Uma estratégia específica de coleta e processamentos de dados foi realizada para o embasamento das mudanças no projeto gráfico da revista. O método utilizado esteve alinhado às diretrizes da própria editora e foi baseado no conceito de “análise de rastro” de Malhorta (2019, 167). Segundo o autor, “na análise de rastro, a coleta de dados baseia-se em rastros ou evidências físicas de um comportamento. Os entrevistados podem deixar esses traços intencionalmente ou não” (167). O rastro das leitoras foi analisado a partir de três métodos de observação da pesquisa descritiva proposta por Malhorta (2019, 163), que ainda aponta: “a observação envolve o registro sistemático de padrões de comportamento de pessoas, objetos e eventos a fim de obter informações sobre um fenômeno de interesse”. Os métodos estão descritos a seguir.
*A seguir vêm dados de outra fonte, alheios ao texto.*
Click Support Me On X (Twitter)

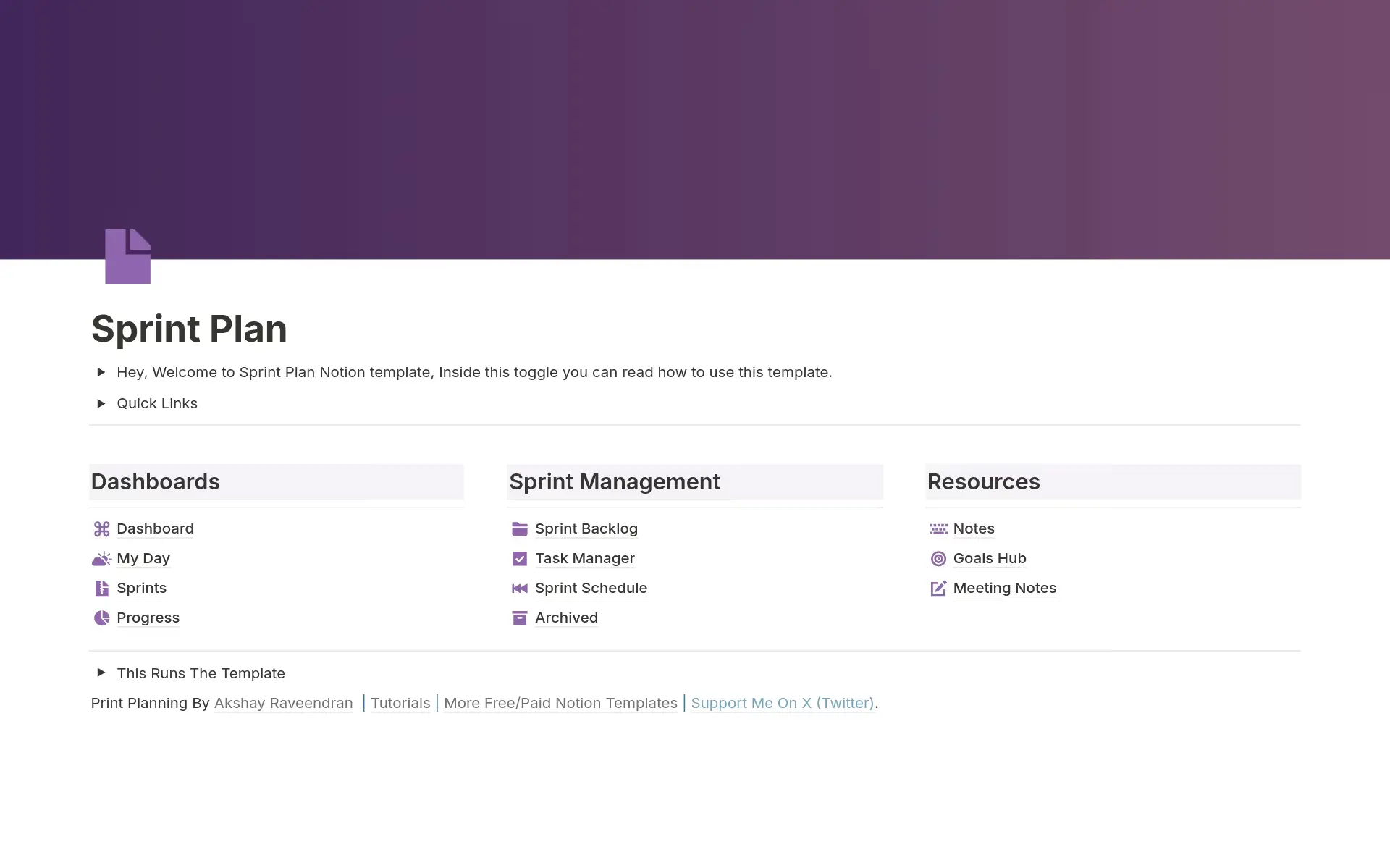[x=782, y=703]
Projeto Invasão a Domicílio

Para este primeiro pilar de coleta de dados, dividiu-se a redação em duplas de profissionais de arte e texto, sendo os grupos formados por um repórter e um designer, preferencialmente. As visitas foram realizadas segundo o cronograma abaixo.

Tabela 3.
Cronograma de visitas do projeto Invasão a Domicílio

Fonte. Dados coletados pelo autor.

A Editora Abril mantinha, à época, uma sucursal no Rio de Janeiro. A AnaMaria tinha uma editora de texto alocada nesse município. Por esse motivo, a visita realizada na cidade ocorreu apenas um funcionário da redação.
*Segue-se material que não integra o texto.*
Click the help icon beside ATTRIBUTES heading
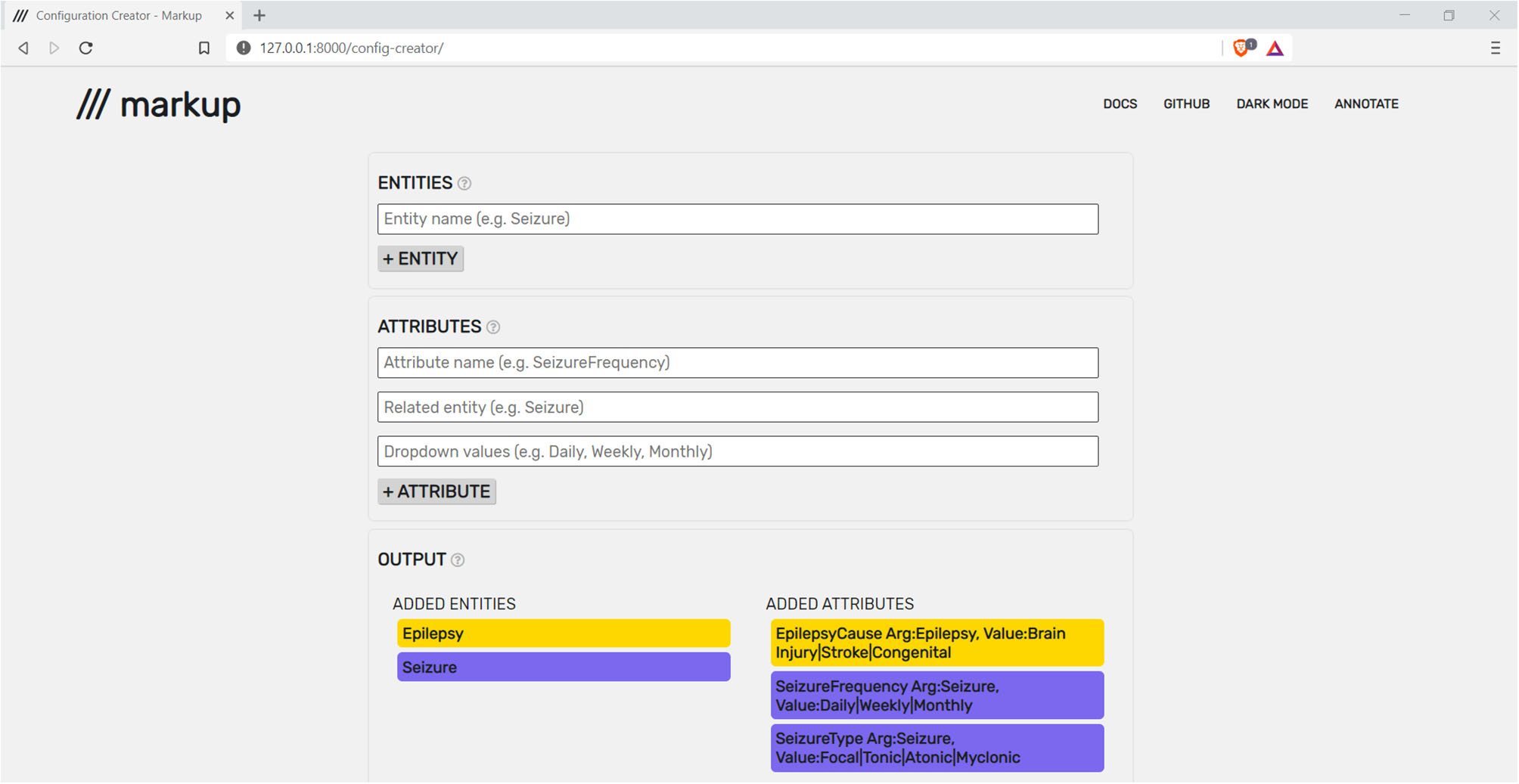 [x=493, y=327]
O projeto Invasão a Domicílio selecionou leitoras fiéis à publicação a partir do banco de dados do Sistema de Atendimento ao Leitor da Editora Abril. As visitas às casas das leitoras foram baseadas no conceito de “observação natural” (Malhorta 2019). Como aponta o autor, “a observação natural envolve a observação do comportamento da maneira como ele se desenvolve em seu ambiente natural” (163). A estratégia se resumiu a uma visita em um dia habitual da rotina das leitoras para o acompanhamento das atividades executadas durante uma jornada de oito horas. Os visitantes (equipe da redação) fizeram registros fotográficos das visitas — do ambiente doméstico da casa das leitoras, das refeições, dos objetos de uso pessoal etc. Como resultado, um arcabouço de referências visuais foi levantado para o entendimento da estética da nova classe média, arsenal indispensável para a etapa futura de concepção do novo projeto gráfico da revista.

Com metodologia criativa de pesquisa, o estudo se baseou no uso de meios visuais para dar forma ao conhecimento. Para Lupton [5] (2016, 7), “o objetivo culminante da pesquisa visual é servir de base à forma, incutir sentido a signos e superfícies”. O designer gráfico é um intelectual que atua a partir do estudo das informações sobre o mundo dos objetos e seus usuários para criar atos de comunicação vivos. Os conteúdos visuais forneceram uma fonte rica, revelando não somente informações sobre o ambiente envolvente, mas também sobre os usuários desses espaços. As fotografias ilustram a realidade e dão informações sobre o fotógrafo, já que é este o profissional que escolhe os recortes registrados, por meio do ângulo, do foco da imagem, do objeto, bem como o momento em que a fotografia foi tirada (Noble e Bestley 2013). Dados como preferências cromáticas, geometria da organização dos espaços (Wheeler 2019), moda e embalagens de produtos fizeram parte da base iconográfica criada (ver figs. 1 e 2). São informações realistas sobre um determinado momento e essenciais para uma análise na qual se procuram atingir conclusões mais complexas. Afinal, o design é uma disciplina em que a concepção do objeto de estudo, do método e do propósito faz parte da atividade e dos resultados. Assim, não se trata de produto, mas sim da arte de conceber e planejar produtos (Buchanan 1995).


Figura 1.
Exemplo de mosaico de imagens coletadas no projeto Invasão a Domicílio
Fonte. Fotos registradas pelo autor durante visita a domicílio.


Figura 2.
Exemplo de mosaico de imagens coletadas no projeto Invasão a Domicílio
Fonte. Fotos registradas pelo autor durante visita a domicílio.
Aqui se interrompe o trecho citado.